Experimental: The assay starts as a sandwich ELISA except that 2.7 μm paramagnetic beads serve as the solid phase rather than the ELISA plate. The assay is initiated by mixing sample with beads coated with anti-PSA antibody, and the mixture is incubated for two hours. During the incubation, PSA molecules are captured with an excess of beads, such that the ratio of bound PSA per bead is much less than one. Following a wash in which beads are separated using a magnet, biotinylated detector antibody is incubated with the beads for 45 minutes. After a second wash, a conjugate of streptavidin-β-galactosidase is incubated with the beads for 30 minutes to form the final enzyme immunocomplex. Upon completion, the beads are loaded onto the ends of bundles of optical fibers etched with an array of 50,000 microwells, each with a volume of 50 femtoliters (4.5 μm wide × 3.25 μm deep). Single beads are introduced into each well via a 10-minute centrifugation at 1,300 g. Excess beads are removed, and the bundles are sealed against a solution of resorufin β-D-galactopyranoside (RDG). Wells containing an enzyme immunocomplex convert RDG to a fluorescent product, which becomes concentrated in the small volume of the wells. Concentration of the fluorescent product permits ready imaging by a CCD camera and discrimination from wells that contain no enzyme immunocomplex. Poisson statistics predict that each well will contain either one PSA molecule or no PSA molecules when the ratio of bound PSA per bead is much less than one. This results in digitized quantification. Raw signal is recorded as “% active wells”, which can be converted to “average enzymes/bead” to correct for non-Poisson behavior at higher PSA concentrations. The output is related to a standard curve and converted to a PSA concentration of the sample.
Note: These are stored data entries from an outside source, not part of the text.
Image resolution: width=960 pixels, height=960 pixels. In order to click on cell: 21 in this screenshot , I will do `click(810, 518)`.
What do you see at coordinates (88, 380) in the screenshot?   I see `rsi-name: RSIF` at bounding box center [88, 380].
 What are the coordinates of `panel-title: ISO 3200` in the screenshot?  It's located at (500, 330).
Results: In preliminary validation studies across multiple runs and reagent batches, the AccuPSA assay exhibited a limit of detection (LOD) of 0.01 pg/mL, and a limit of quantification of less than 0.05 pg/mL. Linearity was demonstrated across a calibration range from 0 to 100 pg/mL, giving a five-log assay range relative to the LOD. The assay exhibited good agreement with a commercially available PSA test. PSA levels were measured in 60 post-RP specimens selected as being below the detection limit of a commercially available chemiluminescent immunoassay. All specimens gave measurable PSA results in the SiMoA PSA assay, with results ranging down to 0.014 pg/mL (0.4 fM).
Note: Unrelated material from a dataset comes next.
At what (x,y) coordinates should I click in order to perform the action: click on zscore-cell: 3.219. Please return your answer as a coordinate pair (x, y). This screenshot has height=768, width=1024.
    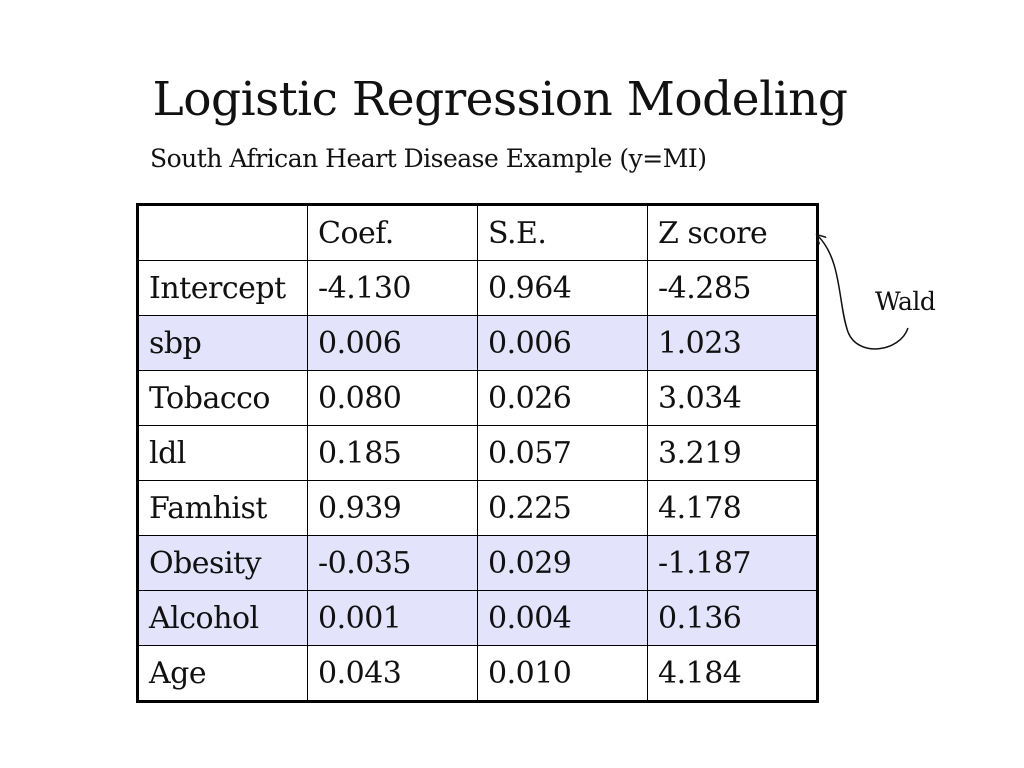
    Looking at the image, I should click on (732, 453).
Conclusion: The results suggest that PSA can be reliably measured in post RP patients with SiMoA technology. Recent results by others suggest measurement of nadir PSA following surgery may have prognostic value for recurrence-free survival. Measurement of PSA in post RP patients with AccuPSA could affirm a good prognosis, reduce unnecessary adjuvant radiation, and enable earlier detection of recurrence for earlier, more effective treatment.